The second strategy is a simple time-out. Trowbridge encourages clinicians to ask themselves, "Does this patient really have what we think she has, and have we looked everywhere that we need to look?"
Trowbridge said in this case it is not enough to rely upon the record -- the clinician needs to ask the patient about items included in the record. Verify every diagnosis, he said.
The third strategy is really a tool: checklists. Using presentation checklists consciously, even when a diagnosis seems obvious, is something clinicians often fail to do because the steps seem so obvious. But in many cases, clinicians are interrupted frequently during a visit, and forget to follow the most basic steps.
The fourth strategy is one of reflection, and uses the mnemonic device, SAFER.
- Serious diagnosis : Have you considered all serious diagnoses?
- Alternative diagnosis: Have you considered any alternatives?
- Feelings affect thinking: How does the way this patient make me feel affect my thinking?

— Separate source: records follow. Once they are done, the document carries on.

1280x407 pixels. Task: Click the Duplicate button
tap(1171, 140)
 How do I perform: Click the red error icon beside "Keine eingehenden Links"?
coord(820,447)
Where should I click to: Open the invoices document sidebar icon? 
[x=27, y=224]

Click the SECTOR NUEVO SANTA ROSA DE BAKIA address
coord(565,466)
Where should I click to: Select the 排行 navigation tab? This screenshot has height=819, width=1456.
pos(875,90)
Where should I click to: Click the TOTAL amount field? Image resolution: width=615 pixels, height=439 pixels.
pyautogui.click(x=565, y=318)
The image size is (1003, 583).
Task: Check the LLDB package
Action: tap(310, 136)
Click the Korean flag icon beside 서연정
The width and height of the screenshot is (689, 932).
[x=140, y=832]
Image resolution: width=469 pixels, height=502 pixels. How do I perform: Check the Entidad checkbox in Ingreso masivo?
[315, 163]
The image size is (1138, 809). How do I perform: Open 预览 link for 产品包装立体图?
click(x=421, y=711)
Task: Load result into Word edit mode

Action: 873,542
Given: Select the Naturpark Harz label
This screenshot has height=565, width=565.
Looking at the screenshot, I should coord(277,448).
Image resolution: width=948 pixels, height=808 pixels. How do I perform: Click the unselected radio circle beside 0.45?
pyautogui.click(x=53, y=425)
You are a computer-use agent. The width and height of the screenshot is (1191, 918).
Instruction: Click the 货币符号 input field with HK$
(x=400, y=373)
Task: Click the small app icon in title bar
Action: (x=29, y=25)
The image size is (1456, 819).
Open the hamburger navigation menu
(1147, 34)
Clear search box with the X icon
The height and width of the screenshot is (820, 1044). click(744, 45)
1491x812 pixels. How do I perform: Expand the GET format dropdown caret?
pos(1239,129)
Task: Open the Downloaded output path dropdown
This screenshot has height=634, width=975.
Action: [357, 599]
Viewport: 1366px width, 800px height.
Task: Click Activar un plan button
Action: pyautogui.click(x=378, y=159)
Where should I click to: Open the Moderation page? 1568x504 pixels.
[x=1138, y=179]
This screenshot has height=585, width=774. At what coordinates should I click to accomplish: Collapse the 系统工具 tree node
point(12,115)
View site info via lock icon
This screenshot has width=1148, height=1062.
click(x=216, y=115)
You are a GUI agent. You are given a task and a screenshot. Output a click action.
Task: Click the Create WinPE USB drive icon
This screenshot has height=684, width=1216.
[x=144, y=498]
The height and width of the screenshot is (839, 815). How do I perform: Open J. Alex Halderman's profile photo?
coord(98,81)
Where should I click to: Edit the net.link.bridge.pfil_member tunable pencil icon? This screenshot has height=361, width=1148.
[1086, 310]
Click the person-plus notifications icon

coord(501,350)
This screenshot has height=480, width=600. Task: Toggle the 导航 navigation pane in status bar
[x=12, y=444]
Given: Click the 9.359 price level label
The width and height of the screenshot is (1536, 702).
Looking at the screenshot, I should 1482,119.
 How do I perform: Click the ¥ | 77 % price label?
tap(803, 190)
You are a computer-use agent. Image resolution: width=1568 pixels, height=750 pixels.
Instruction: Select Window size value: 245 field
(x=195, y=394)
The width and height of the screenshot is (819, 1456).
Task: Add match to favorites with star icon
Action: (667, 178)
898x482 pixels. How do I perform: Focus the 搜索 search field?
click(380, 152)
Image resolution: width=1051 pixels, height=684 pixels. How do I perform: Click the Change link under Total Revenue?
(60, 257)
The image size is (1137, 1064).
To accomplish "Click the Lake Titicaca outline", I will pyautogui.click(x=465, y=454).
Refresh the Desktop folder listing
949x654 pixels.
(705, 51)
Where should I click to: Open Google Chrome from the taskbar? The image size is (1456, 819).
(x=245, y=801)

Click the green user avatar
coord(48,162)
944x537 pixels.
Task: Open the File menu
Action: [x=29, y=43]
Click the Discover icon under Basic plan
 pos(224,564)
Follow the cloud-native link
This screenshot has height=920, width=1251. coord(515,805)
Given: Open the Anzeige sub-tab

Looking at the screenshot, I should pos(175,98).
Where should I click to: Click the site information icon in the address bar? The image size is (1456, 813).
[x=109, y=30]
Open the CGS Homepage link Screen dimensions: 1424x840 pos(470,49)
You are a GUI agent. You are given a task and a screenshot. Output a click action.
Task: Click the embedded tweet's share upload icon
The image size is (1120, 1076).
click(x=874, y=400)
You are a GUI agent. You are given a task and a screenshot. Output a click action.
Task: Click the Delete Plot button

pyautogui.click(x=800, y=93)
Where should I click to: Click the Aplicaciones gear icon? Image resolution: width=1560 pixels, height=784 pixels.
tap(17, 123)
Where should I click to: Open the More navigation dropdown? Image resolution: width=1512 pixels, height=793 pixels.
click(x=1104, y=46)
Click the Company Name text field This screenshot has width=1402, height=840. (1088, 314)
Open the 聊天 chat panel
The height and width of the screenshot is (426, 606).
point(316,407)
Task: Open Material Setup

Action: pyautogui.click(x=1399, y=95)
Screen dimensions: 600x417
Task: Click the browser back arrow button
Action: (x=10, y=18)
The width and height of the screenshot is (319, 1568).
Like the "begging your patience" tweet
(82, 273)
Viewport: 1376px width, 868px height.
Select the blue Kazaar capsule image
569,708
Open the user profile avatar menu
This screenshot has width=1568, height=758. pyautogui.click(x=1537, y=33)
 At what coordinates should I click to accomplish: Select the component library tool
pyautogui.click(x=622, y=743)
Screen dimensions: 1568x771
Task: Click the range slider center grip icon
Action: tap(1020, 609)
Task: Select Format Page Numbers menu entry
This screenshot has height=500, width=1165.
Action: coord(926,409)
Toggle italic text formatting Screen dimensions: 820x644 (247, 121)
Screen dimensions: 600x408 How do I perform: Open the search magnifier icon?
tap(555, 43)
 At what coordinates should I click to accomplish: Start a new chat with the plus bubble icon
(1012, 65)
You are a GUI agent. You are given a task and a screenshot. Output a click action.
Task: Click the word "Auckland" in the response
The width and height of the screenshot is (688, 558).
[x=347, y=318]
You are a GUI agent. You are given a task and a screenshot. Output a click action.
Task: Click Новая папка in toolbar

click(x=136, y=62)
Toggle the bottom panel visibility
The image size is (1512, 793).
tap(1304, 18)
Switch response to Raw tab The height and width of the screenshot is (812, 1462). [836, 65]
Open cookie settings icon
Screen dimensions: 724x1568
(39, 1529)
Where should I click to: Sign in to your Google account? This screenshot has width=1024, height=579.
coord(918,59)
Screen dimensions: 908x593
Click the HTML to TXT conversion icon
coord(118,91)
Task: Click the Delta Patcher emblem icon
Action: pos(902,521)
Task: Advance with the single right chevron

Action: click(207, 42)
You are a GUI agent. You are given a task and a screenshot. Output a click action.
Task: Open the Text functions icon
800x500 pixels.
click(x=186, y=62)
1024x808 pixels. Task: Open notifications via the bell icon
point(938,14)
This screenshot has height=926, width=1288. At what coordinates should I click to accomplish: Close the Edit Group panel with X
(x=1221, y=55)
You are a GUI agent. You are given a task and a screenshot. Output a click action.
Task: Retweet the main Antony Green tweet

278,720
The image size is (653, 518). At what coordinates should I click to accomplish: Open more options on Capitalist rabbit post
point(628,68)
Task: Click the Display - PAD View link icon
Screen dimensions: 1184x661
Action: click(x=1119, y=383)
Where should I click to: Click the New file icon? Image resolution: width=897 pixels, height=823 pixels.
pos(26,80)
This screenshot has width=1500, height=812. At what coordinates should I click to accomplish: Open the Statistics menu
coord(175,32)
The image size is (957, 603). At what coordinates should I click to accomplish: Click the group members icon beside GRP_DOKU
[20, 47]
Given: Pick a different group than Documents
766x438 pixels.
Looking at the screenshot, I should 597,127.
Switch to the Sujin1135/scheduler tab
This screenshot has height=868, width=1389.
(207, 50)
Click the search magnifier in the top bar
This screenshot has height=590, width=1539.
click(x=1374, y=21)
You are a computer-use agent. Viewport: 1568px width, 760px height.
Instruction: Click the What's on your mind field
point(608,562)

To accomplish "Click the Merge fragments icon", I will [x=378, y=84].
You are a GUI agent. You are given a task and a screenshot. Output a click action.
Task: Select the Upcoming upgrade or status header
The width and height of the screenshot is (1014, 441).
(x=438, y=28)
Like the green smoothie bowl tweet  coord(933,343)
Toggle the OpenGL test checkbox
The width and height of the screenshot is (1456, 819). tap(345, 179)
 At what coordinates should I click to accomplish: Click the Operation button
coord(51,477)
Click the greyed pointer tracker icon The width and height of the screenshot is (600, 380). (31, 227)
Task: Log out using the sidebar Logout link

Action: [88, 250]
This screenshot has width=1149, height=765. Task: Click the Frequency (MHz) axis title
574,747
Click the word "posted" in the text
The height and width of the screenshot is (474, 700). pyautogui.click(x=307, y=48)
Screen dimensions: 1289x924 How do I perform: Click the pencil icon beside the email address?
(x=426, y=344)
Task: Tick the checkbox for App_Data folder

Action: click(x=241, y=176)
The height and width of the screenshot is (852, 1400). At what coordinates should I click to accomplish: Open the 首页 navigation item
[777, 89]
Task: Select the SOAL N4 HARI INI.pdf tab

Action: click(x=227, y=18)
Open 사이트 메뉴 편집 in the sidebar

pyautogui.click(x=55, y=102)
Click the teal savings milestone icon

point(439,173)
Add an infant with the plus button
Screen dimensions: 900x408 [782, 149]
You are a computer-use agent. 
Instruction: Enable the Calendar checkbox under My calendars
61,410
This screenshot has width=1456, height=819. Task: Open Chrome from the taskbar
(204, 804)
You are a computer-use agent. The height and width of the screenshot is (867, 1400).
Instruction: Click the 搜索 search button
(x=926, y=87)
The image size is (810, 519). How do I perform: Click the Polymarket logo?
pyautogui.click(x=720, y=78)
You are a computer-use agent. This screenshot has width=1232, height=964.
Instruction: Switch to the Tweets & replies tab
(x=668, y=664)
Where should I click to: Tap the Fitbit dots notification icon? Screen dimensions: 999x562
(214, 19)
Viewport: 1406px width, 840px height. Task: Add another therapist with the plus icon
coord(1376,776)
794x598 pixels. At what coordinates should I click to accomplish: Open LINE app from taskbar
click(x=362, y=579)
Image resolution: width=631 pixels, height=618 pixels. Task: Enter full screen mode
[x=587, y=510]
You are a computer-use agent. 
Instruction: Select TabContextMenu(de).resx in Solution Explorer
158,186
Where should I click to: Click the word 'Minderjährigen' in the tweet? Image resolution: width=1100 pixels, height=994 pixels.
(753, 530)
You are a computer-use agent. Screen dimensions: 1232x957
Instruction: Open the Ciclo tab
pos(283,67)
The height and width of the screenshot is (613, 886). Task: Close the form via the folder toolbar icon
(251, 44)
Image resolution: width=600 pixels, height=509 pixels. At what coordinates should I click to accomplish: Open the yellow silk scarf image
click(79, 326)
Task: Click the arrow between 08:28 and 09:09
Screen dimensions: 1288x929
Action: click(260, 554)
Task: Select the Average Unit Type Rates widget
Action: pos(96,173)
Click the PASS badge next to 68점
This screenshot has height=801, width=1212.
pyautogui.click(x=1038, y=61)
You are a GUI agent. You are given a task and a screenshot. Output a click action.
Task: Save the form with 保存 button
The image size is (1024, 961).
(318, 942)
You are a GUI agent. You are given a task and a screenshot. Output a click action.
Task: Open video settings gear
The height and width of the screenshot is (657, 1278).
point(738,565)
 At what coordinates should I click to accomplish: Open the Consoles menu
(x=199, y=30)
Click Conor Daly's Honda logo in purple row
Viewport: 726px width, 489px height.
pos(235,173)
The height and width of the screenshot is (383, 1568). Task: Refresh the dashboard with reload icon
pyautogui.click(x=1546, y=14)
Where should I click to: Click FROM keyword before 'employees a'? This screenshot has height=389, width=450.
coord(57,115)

- Extraneous data: Is the information you set aside really extraneous?
- Reasons: Why did this happen?
He finished by saying that clinicians need to advocate for themselves and focus on working as a team.
"We can't do this alone ... To be good diagnosticians, we need time with patients, we need time to think, we need time to discuss, we need feedback and we need help from other folks to do all these things."